Today's picture: Bags of basmati rice at Par Ganj market in New Delhi, taken on my last day in India this spring. Lots more food vendors here than in Chandni Chowk. Veggies spread out under tents, but so many flies, and hot. Vendors sitting among their mangoes and everything else. I like how they are sitting on what look like old tins of olive oil. That is so India. In making do, appearance becomes special. Basmati is a staple and it was good: light and a toothy texture. I haven't bought it yet here, but in the fall I'll try some Indian dishes to keep us warm.
Talked to my mother-in-law this evening, who related the slightly sad story of a very dear friend who is living in an assisted living community. Joanne, mom's friend, had not wanted to leave her home of 50 years, but clearly couldn't keep living there either.

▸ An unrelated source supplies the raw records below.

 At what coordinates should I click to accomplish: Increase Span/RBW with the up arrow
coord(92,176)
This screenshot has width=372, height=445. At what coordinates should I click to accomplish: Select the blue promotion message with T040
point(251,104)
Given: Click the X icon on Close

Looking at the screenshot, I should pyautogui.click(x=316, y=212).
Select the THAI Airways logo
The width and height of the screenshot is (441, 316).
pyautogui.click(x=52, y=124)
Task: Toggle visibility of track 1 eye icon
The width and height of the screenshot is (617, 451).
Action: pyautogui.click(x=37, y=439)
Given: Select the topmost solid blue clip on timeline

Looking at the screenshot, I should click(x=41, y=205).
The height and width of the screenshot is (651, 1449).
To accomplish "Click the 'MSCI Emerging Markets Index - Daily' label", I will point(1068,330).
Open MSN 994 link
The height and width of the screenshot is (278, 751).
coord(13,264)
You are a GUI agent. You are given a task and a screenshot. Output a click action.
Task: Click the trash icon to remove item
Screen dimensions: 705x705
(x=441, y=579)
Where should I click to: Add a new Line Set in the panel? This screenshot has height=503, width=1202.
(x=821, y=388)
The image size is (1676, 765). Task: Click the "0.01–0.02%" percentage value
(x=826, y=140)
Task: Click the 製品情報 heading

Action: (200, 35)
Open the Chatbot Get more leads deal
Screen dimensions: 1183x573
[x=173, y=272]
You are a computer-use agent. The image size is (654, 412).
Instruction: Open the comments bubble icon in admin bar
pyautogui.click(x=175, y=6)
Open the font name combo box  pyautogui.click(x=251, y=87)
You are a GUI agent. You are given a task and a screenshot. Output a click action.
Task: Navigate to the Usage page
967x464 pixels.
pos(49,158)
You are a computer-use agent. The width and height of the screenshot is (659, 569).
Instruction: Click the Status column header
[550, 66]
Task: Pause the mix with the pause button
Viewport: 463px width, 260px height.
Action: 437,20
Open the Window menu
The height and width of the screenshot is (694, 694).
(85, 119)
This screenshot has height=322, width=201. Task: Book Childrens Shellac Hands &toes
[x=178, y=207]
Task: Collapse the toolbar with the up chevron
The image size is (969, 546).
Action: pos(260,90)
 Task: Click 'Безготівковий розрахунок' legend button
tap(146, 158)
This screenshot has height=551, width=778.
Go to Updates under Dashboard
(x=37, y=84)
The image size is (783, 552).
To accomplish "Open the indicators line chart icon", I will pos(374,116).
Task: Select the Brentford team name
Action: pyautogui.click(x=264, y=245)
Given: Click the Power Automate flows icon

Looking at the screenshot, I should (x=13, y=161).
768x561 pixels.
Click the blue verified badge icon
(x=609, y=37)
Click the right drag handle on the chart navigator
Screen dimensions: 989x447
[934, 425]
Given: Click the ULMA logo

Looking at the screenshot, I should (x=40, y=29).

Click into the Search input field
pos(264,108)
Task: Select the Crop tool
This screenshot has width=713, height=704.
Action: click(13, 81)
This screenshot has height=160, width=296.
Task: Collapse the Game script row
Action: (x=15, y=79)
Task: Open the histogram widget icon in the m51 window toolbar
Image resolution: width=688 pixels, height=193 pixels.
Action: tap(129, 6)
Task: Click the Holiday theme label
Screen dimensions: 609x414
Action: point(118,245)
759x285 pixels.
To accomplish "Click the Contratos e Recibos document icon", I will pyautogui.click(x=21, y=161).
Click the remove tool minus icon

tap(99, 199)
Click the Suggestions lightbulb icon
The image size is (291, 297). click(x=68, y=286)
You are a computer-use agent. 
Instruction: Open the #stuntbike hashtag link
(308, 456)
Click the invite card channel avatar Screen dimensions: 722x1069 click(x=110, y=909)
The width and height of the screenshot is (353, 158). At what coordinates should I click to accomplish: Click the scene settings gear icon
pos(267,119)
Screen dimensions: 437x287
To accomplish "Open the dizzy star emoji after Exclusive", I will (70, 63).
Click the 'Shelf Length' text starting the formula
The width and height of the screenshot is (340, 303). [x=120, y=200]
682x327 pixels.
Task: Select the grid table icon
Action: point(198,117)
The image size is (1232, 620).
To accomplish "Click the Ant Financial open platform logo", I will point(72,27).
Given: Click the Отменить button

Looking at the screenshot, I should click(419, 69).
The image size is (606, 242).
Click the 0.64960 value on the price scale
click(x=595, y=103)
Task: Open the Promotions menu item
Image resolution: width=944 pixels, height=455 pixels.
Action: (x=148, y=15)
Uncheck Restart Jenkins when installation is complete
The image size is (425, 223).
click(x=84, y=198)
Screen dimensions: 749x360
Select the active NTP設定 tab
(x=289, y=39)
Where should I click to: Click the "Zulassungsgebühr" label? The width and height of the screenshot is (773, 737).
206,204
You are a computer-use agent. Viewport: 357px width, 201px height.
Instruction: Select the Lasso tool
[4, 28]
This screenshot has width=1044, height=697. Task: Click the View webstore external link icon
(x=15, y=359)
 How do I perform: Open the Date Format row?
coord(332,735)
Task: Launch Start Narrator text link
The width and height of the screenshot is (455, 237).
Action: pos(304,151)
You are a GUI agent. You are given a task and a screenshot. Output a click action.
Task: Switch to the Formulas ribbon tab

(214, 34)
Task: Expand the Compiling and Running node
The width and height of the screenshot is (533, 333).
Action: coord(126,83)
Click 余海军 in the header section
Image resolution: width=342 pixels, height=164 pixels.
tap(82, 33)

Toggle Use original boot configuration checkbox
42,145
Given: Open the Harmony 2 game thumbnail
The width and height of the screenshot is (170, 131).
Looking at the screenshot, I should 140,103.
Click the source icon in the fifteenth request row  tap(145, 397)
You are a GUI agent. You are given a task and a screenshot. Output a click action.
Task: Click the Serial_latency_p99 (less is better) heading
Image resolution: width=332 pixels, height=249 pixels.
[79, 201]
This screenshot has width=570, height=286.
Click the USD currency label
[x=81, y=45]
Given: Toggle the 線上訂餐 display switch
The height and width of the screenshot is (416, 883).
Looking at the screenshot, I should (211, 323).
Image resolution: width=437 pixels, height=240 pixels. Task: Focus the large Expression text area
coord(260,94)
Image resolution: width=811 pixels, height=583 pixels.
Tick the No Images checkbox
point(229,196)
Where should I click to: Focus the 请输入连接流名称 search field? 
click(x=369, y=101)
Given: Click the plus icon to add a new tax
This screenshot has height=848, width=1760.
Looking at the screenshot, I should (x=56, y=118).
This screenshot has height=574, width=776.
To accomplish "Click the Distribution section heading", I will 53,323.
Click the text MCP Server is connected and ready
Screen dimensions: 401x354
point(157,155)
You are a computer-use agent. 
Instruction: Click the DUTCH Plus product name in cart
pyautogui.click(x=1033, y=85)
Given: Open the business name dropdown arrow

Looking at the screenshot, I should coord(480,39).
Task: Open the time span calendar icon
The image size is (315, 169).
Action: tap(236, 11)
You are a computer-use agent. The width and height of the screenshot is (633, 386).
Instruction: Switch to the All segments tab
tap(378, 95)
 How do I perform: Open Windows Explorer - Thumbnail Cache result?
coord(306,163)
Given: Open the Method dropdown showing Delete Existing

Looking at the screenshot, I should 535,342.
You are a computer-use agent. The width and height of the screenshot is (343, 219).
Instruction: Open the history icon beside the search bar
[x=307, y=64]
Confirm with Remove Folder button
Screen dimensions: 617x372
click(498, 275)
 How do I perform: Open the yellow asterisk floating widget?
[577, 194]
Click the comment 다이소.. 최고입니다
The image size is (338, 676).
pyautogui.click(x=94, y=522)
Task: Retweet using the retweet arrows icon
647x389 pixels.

Joanne had a stroke a few years ago, and, as you can imagine, her health didn't improve much. She's overweight, widowed and, after the stroke isolated. But she's hale enough not to need to be in a nursing home.
Joanne's story made me think of how passively some people lead their lives, always waiting for something to happen, for someone to help them. Joanne had my mother-in-law as a friend because they were neighbors who had babies at the same time. They stayed in touch after Mom moved (not far) and were part of a larger extended family of neighbors and friends. Yet Joanne still managed to be isolated after her husband's death. She seemed to have no skills for active socializing. Neighbors became friends, but that had nothing to do with any initial effort on her part.
When her husband was still alive and their kids were grown, their leisure activity was to go on cruises and eat a lot. A lot. Ray was tremendously overweight.
I'm sure they enjoyed the vacations, but I never remember hearing anything else from Mom about them except that they went on cruises.
Everyone ages differently. My mother-in-law still travels to family reunions, walks at the mall, has friends from church and from the old neighborhoods (like Joanne). She lives alone but close to my sister-in-law. Tends to mention people who have died a little more than I'd like to hear when we visit, but that happens when you get old. She does have her limits. At 79, she won't travel by plane anymore, though she talks about how she'd like to visit Europe again.
So between two women, you have different paths, though even Mom, I think, is of a generation whose members didn't push, because it was unseemly. You accepted whatever answer you were given and that was that. I'm generalizing, I'm sure, but I wonder if the Boomer generation, with its "Don't trust anyone over 30" mantra may have long ago been on to something. I don't entirely agree with the lack of respect for authority implied in that mantra, but I do believe more and more as I grow older that things that our elders would have taken on faith were set in stone don't necessarily have to be.
It's funny to be writing about what Mom had to say. This afternoon, Carl and I went to see "Julie & Julia." And Julia Child turns out to be just the kind of woman and wife who wouldn't settle for just being a wife, or just a woman without any passions. She didn't set out to be a great cook, but she wanted to do SOMETHING and in searching for what interested her, she fell in love with cooking. But she did the searching. She didn't wait for that passion to come to her.
After the movie, we stopped at Mitchell's Fish Market for drinks and appetizers. Carl wanted Oysters Rockefeller, recently taken off the menu (at a seafood restaurant? Why?!?) and was grousing.
"Why don't you just ask if they'll make them for you?" I told him. He did, and the chef did.
So how hard is it to go after what you want? You just have to know that you can.